Second, on transmission, the article is right to identify the spatial mismatch. Renewable energy is concentrated in places such as Rajasthan, Gujarat, and Tamil Nadu, while demand is concentrated elsewhere, producing renewable curtailment and underutilized assets. This pattern is very similar to China’s. In my earlier post, Ultra-High Voltage: China’s Most Underrated “Energy Logistics Technology,” I discussed how China addressed exactly this problem. In China, more than 80% of energy resources are concentrated in the western and northern regions, while over 70% of energy consumption sits in the east and central regions. Distances between resource-rich areas and load centers often run from 1,000 to 4,000 kilometers. This spatial mismatch implies a simple truth: in China, the core task of the power system is not only to generate electricity, but to deliver it to where it is needed. That is why more than 90% of the world’s UHV transmission lines are in China. India is running into a structurally similar challenge, but without yet possessing transmission infrastructure on anything like that scale.
Third, on renewable intermittency, this is not an India-specific problem at all.
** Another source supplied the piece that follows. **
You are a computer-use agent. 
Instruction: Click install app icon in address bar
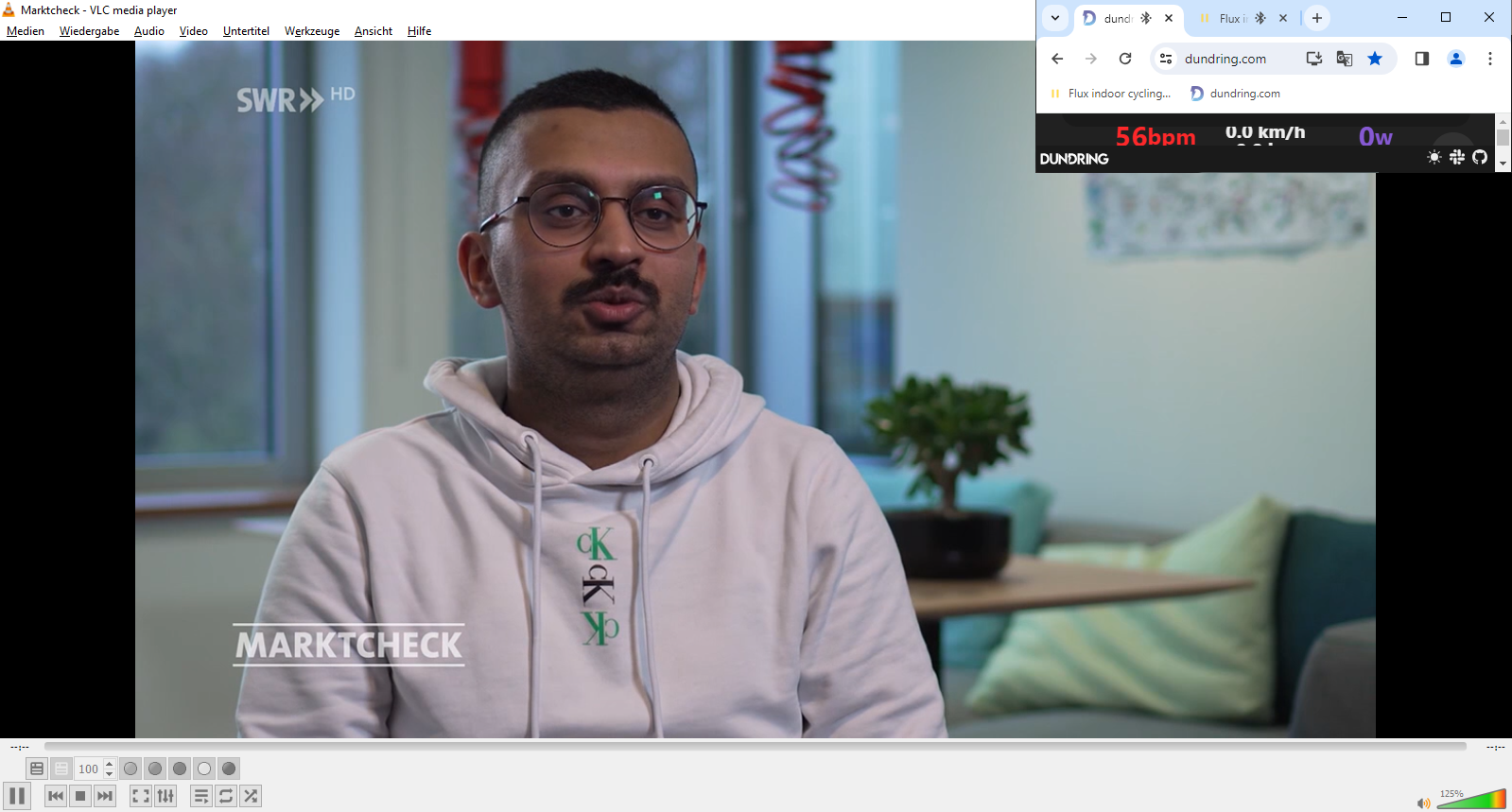tap(1313, 59)
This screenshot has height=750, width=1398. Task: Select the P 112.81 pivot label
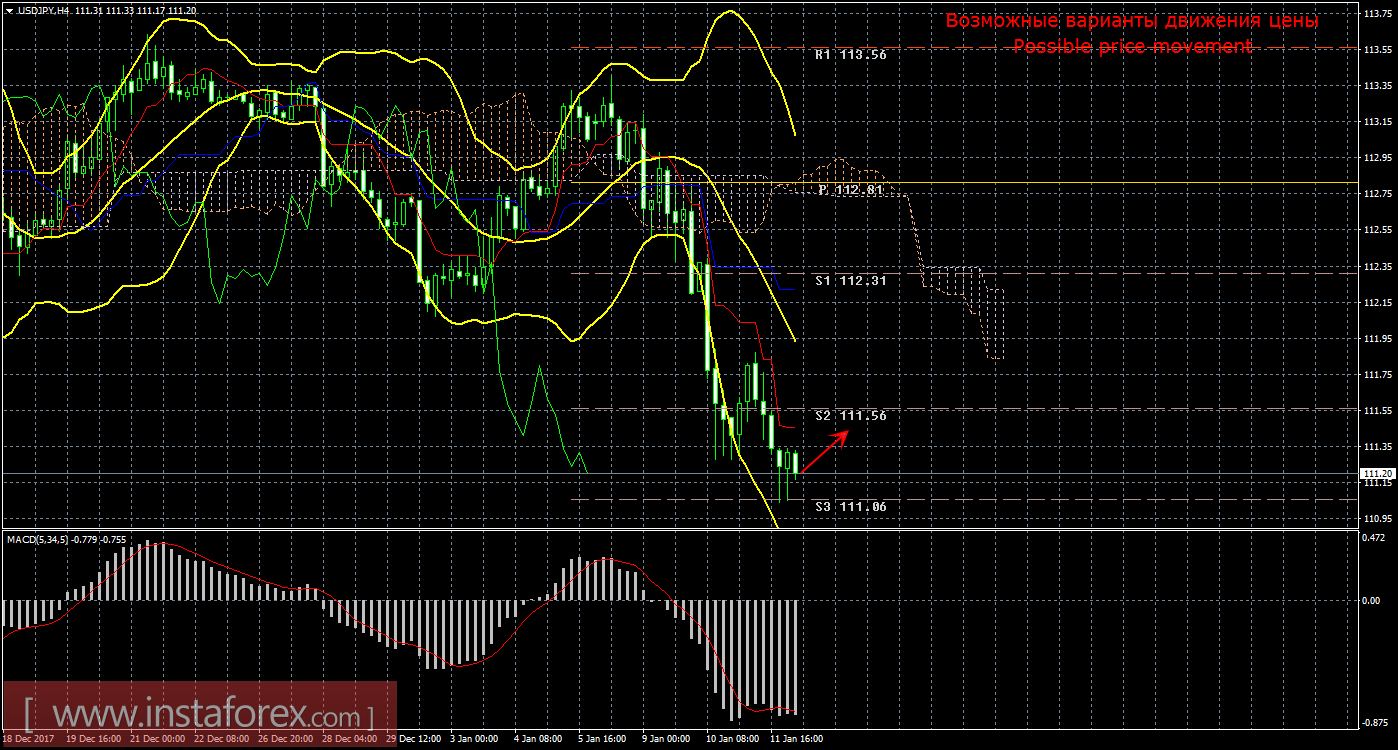pos(850,189)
It is a global one. The core issue is that renewable generation does not align perfectly with peak demand, while storage remains expensive, so the system is forced to curtail power during periods of excess supply and rely on costly thermal backup during periods of shortage. There is only one real long-term solution: massive deployment of energy storage. That is exactly why China now accounts for more than 90% of global energy storage production and sales. Without large-scale storage, no country can truly solve the intermittency problem. It can only shift the burden around within the system.
Finally, I would say that the article goes too far when it compares India’s dependence on China for renewable components, storage systems, and upstream clean-energy supply chains with the vulnerability exposed by the Strait of Hormuz in fossil-fuel imports. That analogy overextends the concept of national security. China did not achieve its current global dominance in transmission, distribution, and storage by sealing itself off. Quite the opposite. Decades ago, China actively embraced Western capital, imported Western equipment and technology, and allowed Western multinationals to earn enormous profits in the Chinese market. Only after decades of absorption, learning, scaling, and system-building did China reach its current level.
So if India now tries to wall itself off, or insists on obtaining Chinese capital and technology without Chinese influence or control, it is hard to see how it can solve these problems on its own. I discussed this issue in another post, India Wants Chinese Money & Tech Without Chinese Control. Can That Model Work?If India wants a world-class power system, it cannot rely on strategic hesitation, political fragmentation, and technological defensiveness. It has to decide whether it truly wants system-building — and system-building always begins with openness, scale, and learning.